Da alcuni anni si assiste a scelte di scuola superiore prevalenti verso i licei. Può essere un distacco da titoli immediatamente operativi (ad esempio l’ottico permette l’accesso a una “libera professione”) o un disinteresse per i vari ambiti che una volta ne suscitavano di più (oltre all’ottica, anche l’informatica, la chimica o la meccanica): in fondo sembra che una “materia”, concretamente intesa, non determini più un vero stimolo a 13-14 anni. Talvolta accade che chi porta gli occhiali sia attratto dal corso di ottica, ma la maggioranza degli iscritti alle secondarie superiori lo considera un corso "originale" più che un interesse per l’ambito, eventualmente dopo aver scartato gli altri. Da anni ringrazio i ragazzi, e i loro genitori, che hanno optato per la scuola di ottica, perché è una scelta controcorrente e concreta, e sono convinto che cercare di imparare un lavoro sia altamente formativo: gli istituti professionali da trent’anni sono quinquennali come tutte le superiori, per cui un po’ meno applicativi ma più culturali.

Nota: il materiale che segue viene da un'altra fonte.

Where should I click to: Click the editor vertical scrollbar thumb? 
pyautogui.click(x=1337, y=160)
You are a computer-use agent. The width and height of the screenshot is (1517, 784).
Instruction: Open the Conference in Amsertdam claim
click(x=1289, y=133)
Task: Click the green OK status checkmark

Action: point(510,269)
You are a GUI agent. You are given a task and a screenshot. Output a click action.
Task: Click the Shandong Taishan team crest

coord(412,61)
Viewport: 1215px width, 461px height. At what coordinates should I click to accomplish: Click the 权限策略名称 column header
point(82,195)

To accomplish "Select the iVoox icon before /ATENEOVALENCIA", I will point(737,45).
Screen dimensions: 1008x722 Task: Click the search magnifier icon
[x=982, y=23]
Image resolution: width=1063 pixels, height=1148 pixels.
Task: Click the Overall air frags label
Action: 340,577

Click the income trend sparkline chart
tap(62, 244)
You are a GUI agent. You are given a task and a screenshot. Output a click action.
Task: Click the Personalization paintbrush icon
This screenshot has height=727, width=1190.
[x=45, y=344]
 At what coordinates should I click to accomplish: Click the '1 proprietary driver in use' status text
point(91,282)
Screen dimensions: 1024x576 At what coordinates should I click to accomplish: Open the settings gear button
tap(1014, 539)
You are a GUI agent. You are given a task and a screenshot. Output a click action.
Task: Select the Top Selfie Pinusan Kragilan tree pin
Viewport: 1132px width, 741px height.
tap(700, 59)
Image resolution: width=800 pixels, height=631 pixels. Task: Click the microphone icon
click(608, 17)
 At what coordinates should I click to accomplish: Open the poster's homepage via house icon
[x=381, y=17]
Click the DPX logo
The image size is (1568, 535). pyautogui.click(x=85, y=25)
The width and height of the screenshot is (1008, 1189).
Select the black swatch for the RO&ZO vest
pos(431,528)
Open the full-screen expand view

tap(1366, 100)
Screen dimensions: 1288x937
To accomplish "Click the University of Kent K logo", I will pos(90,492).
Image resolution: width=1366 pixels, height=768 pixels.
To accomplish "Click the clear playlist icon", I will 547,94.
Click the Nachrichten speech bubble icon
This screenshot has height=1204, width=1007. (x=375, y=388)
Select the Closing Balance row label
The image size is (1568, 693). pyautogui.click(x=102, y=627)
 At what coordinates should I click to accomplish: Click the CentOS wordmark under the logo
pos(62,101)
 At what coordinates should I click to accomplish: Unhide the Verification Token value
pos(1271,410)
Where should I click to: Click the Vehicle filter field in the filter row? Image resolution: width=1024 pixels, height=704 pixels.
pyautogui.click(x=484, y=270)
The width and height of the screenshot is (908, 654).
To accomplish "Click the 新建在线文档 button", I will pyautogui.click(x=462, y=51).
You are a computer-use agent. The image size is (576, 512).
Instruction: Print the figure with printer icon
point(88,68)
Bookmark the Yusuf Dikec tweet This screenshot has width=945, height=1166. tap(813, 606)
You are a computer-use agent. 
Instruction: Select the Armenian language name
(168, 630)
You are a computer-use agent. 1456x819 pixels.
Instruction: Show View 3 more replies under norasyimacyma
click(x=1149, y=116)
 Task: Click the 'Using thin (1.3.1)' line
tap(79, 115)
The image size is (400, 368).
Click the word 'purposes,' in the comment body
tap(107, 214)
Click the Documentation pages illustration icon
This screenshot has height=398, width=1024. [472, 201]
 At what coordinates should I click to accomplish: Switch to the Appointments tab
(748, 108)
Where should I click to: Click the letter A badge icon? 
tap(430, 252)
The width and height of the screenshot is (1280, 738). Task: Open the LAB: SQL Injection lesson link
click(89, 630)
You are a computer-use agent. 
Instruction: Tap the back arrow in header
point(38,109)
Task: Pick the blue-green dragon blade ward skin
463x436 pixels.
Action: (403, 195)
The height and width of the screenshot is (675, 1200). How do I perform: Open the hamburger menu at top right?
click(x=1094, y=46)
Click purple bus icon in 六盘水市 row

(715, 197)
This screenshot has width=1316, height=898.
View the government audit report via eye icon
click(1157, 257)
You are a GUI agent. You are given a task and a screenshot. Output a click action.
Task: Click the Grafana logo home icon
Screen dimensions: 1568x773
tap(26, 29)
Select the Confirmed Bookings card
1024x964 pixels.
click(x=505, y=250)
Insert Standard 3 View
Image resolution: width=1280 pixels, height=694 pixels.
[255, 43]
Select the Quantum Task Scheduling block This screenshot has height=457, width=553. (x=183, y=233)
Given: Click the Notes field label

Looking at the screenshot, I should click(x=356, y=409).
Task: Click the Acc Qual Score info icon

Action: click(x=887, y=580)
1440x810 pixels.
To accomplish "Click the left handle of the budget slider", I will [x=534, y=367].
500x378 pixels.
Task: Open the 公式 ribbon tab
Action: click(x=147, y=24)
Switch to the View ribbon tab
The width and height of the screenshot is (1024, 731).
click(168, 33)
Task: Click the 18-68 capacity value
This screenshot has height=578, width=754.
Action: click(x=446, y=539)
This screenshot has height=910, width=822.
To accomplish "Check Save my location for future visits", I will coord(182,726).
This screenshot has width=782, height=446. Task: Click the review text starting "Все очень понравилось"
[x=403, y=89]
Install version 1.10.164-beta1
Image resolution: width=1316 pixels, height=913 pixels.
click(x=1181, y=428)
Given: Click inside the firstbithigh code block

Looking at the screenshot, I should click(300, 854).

Sempre meno giovani con il diploma di maturità si iscrivono al corso di laurea in Ottica e Optometria: quali sono le ragioni di questa tendenza? Riguarda soprattutto i diplomati delle scuole professionali di ottica o un po’ tutti? Cosa dovrebbero fare i 9 nove corsi di laurea in Ottica e Optometria per favorire l’accesso di chi ha un diploma di maturità?
La continuità tra scuole superiori di ottica e corso di laurea in Ottica e Optometria dovrebbe essere spontanea, come perfezionamento delle conoscenze precedenti. Infatti chi studia ottica alle superiori e poi all’università esce con una formazione solida. Il sociologo Richard Sennett indica con 10.000 ore la necessità di formazione, circa 10 anni: a questi studenti quindi, con formazione di 5+3 anni, idealmente mancano due anni e possono essere considerati colleghi. Chi arriva invece al corso di laurea senza precedente formazione d’indirizzo, si inserirà ma sarà inevitabilmente un po' in ritardo. Direi che è lo stesso, ad esempio, per il perito che poi studia ingegneria: chi sceglie presto, un vantaggio ce l’ha. Un altro fattore destabilizzante è l’immediata lusinga del lavoro: un impiego a 19 anni, alla prima esperienza, con retribuzione di circa 1.100 euro netti può essere esaltante, rende immaginabile l’autonomia. Credo che per questo motivo molti diplomati decidano di interrompere gli studi, perché un posto come ottico già bussa alla porta. Poi, il lavoro stesso mette in risalto le debolezze e parecchi si illudono che basti la formazione delle aziende, necessaria ma limitata al prodotto, o gli eventi di approfondimento, utili ma spesso frammentari e raramente finalizzati a offrire un aggiornamento più ampio: un percorso formativo terziario o universitario è ormai indispensabile, purché sia di buona qualità. Per dare un segno e facilitare la continuità tra i corsi, l’università potrebbe riconoscere alcuni crediti opzionali a chi già possiede l’abilitazione come ottico, che indica il superamento di uno specifico esame di Stato, ulteriore dopo quello di maturità.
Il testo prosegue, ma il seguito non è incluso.